Kawasaki formed a joint venture and ceased supplying its subsidiary K-Euro (it had no obligation to supply). Consequently, K-Euro breached its service agreement with Kemball. Kemball claimed that Kawasaki induced K-Euro’s breach.

The Court listed the ingredients of this tort (focusing on (2) and (4)):

  1. B breaches its contract.
  2. A induced B’s breach.
  3. A knew of the contract and that its conduct would have that effect.
  4. A intended to procure the breach.
  5. A lacked a lawful justification.

Inducement: A’s conduct must (i) constitute persuasion, encouragement or assistance (not mere prevention); and (ii) have sufficient causal connection with B’s breach to attract accessory liability.
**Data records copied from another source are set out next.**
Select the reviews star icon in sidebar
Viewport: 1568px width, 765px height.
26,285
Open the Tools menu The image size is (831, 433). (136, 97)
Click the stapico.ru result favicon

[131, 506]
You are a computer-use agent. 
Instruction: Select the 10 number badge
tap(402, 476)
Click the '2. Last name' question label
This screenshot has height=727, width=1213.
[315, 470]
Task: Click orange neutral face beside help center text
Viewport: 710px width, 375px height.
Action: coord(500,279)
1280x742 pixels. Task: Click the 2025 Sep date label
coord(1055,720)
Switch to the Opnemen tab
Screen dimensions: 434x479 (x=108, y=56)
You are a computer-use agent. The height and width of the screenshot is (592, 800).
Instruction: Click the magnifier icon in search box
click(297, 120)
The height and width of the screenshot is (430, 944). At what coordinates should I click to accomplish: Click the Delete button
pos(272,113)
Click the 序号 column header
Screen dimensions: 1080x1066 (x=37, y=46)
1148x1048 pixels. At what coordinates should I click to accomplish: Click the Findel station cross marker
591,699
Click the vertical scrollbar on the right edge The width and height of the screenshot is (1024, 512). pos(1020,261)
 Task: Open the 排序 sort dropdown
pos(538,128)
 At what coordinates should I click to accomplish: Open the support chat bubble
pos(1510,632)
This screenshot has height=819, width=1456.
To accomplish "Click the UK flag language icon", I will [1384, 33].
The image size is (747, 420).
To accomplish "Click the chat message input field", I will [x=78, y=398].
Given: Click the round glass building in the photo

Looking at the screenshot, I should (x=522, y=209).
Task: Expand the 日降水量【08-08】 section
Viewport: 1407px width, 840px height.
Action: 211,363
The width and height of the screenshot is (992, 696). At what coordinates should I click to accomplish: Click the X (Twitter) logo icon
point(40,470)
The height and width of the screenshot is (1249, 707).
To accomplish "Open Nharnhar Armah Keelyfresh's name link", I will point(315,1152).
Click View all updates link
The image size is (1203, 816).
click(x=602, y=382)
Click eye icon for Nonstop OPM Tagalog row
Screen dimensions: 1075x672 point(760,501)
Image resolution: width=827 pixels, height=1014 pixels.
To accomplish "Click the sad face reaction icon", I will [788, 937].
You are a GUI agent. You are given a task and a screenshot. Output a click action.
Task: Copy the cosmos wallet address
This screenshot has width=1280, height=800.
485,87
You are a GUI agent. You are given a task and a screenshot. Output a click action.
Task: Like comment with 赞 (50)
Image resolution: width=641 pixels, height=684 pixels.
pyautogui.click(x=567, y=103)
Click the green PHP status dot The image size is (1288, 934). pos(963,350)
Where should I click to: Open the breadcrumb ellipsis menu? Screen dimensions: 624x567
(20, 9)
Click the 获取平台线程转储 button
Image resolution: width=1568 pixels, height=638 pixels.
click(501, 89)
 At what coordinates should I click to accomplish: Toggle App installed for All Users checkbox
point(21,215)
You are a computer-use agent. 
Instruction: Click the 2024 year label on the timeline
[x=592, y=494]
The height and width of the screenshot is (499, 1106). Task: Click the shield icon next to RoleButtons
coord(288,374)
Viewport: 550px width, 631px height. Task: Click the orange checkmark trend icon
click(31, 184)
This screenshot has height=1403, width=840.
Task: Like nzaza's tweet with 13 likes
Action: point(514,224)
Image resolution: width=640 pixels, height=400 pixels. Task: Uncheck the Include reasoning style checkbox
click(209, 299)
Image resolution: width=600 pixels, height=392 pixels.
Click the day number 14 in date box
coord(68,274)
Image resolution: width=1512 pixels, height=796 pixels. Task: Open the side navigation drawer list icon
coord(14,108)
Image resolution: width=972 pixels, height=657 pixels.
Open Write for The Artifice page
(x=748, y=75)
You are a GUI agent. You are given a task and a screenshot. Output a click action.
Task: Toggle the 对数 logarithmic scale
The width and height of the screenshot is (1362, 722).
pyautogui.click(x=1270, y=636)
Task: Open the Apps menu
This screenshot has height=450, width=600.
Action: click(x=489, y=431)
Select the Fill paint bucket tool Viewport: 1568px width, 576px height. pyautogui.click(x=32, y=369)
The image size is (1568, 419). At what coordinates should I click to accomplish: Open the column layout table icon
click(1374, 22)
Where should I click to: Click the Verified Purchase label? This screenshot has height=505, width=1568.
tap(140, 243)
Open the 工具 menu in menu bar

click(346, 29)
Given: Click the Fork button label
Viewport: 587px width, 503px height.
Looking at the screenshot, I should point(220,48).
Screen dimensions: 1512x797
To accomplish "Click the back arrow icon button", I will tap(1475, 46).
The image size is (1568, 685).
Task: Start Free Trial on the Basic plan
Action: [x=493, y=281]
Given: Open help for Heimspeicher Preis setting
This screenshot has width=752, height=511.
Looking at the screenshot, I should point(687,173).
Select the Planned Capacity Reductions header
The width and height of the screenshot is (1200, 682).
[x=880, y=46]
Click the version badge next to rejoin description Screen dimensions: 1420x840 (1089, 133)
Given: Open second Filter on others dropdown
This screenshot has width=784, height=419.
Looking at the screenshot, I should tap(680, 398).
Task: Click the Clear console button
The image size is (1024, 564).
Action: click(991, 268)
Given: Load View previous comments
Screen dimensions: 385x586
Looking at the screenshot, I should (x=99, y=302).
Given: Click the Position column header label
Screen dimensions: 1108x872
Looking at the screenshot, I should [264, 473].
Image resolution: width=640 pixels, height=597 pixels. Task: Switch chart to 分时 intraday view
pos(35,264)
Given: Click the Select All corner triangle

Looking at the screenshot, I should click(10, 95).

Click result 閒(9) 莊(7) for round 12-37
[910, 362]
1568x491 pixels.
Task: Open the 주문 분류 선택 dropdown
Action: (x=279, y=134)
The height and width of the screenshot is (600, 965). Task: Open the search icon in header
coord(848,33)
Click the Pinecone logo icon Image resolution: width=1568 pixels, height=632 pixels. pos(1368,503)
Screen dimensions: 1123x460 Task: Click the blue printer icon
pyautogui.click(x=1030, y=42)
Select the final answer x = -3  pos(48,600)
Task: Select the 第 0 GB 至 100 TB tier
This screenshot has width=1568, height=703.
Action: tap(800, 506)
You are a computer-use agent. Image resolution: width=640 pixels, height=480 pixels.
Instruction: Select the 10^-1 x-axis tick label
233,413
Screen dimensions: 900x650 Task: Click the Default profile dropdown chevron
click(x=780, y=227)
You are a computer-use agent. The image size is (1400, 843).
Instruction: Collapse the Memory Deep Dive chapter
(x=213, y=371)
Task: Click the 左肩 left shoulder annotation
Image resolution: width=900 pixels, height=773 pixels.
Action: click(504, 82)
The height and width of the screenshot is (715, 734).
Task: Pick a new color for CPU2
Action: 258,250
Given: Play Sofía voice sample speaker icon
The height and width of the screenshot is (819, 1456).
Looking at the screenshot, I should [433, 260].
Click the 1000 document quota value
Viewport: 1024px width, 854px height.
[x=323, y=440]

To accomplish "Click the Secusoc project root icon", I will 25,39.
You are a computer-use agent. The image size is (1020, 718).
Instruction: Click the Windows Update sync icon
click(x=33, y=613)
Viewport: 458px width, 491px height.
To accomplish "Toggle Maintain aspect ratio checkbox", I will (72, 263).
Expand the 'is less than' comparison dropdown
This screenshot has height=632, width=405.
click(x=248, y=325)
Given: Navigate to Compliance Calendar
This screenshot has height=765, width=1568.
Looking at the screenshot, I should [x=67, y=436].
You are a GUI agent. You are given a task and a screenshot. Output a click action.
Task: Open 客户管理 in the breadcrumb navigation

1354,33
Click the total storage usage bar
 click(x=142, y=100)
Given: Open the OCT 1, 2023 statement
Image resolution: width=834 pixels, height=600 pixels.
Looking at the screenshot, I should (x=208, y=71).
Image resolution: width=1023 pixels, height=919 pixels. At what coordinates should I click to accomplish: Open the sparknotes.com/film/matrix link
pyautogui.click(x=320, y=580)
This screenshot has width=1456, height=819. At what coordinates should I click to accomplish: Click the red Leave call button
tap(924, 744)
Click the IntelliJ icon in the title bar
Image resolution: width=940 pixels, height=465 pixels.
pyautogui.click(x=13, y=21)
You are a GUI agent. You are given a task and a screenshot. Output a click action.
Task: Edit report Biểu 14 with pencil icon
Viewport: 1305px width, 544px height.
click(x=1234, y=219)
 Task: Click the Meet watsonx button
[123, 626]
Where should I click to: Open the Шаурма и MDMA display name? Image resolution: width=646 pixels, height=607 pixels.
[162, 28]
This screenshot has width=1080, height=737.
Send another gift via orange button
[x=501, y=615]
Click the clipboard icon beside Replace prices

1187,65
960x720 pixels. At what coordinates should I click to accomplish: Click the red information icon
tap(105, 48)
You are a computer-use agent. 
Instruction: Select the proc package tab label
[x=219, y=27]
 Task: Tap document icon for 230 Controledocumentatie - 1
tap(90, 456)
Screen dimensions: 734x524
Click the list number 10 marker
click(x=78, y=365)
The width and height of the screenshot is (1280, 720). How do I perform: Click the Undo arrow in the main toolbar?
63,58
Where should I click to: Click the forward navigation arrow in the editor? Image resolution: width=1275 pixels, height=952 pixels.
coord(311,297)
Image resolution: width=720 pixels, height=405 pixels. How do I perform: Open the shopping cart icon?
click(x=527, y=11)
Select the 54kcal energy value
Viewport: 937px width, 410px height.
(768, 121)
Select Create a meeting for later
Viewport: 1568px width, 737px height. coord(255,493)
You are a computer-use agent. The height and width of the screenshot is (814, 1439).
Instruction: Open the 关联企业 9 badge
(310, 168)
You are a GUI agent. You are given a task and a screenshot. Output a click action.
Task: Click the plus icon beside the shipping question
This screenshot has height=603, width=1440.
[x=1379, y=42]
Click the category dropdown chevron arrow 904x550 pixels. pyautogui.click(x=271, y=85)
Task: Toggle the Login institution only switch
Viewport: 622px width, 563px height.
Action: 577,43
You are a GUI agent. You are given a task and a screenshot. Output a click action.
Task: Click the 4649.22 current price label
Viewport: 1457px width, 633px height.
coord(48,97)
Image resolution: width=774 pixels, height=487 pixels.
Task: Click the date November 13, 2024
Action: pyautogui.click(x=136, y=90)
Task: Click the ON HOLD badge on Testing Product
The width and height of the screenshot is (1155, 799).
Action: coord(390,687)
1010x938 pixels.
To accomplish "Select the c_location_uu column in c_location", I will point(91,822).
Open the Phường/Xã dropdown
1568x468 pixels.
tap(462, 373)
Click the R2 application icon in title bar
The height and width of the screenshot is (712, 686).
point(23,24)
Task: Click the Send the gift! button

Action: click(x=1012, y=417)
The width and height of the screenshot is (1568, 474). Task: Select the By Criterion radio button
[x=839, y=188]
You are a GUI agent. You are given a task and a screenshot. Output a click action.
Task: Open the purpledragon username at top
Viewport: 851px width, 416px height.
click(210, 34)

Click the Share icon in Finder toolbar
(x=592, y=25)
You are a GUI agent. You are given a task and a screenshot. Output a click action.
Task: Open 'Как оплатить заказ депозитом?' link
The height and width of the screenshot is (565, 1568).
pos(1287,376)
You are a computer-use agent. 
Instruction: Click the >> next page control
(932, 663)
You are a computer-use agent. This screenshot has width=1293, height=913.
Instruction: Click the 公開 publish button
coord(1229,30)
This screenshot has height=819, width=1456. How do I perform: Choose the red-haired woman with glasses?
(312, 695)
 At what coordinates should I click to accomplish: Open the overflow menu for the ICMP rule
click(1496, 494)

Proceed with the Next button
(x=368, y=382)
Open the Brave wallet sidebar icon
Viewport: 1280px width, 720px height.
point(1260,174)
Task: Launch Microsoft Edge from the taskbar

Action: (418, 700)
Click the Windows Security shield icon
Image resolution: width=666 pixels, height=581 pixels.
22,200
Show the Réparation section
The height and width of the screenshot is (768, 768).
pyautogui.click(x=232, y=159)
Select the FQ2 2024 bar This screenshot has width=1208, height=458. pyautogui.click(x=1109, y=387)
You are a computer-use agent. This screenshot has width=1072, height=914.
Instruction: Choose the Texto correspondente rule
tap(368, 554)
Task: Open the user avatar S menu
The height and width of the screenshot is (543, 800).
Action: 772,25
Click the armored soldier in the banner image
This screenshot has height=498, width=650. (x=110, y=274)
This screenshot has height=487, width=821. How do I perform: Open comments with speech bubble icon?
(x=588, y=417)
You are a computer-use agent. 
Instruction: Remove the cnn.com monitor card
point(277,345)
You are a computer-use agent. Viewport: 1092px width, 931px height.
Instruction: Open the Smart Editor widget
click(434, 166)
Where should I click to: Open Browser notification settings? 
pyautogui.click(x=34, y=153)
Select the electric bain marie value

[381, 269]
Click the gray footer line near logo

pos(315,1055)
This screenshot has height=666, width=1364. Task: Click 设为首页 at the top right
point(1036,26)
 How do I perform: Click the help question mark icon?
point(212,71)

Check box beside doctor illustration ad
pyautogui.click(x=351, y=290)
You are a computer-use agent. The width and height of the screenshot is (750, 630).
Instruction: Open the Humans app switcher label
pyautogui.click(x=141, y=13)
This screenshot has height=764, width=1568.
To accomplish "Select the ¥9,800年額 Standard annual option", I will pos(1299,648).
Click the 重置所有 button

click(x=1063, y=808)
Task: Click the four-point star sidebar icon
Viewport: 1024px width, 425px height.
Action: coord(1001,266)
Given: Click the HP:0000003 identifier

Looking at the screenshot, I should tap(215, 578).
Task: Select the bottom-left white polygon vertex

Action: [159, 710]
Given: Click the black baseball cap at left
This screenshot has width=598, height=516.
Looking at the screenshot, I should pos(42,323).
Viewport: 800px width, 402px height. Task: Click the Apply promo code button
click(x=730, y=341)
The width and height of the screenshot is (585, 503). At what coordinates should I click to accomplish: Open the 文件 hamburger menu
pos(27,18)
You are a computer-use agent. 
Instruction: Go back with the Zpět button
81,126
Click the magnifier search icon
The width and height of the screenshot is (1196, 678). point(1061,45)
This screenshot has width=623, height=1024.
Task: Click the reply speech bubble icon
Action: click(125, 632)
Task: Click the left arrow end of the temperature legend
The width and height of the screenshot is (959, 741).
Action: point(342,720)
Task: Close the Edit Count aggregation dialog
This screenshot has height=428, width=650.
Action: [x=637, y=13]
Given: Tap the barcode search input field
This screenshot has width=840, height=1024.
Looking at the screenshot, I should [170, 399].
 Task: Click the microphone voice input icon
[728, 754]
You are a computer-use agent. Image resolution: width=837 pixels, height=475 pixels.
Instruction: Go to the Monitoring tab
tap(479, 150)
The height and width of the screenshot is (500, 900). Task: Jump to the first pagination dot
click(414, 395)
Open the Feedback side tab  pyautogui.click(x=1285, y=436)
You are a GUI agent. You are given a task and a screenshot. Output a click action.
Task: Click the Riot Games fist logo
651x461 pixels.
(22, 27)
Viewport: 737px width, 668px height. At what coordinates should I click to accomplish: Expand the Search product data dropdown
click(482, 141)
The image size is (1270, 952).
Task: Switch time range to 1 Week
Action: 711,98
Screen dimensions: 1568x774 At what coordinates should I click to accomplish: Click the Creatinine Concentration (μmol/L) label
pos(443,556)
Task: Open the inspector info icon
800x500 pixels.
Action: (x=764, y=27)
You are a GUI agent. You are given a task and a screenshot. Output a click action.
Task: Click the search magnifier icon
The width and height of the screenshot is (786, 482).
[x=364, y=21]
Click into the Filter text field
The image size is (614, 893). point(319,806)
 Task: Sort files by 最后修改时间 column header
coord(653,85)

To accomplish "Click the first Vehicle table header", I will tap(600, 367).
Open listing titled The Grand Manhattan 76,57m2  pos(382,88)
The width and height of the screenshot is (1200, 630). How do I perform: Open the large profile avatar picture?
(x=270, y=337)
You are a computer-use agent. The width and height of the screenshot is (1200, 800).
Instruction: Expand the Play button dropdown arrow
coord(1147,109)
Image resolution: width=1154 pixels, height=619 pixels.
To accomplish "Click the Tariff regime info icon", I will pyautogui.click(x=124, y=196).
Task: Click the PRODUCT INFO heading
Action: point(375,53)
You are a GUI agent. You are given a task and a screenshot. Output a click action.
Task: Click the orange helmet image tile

Kawasaki’s lawful formation of the joint venture was mere prevention. Even if Kawasaki had encouraged K-Euro to breach, there was no causal connection because the breach was caused by the formation of the joint venture and not by any encouragement. Kemball’s alternative argument that the inducement consisted of Kawasaki’s inconsistent dealings by withdrawing supply also failed. The withdrawal was mere prevention. Furthermore, failing to act where there is no legal obligation to do so cannot constitute “dealings”.

Intention: A must intend B’s breach as an end or as a means to an end.

The breach was merely a foreseeable consequence. It was not an end: Kawasaki’s goal was to achieve the economic benefits of a restructuring. Nor was it a means because the establishment of the joint venture was not targeted at the service agreement.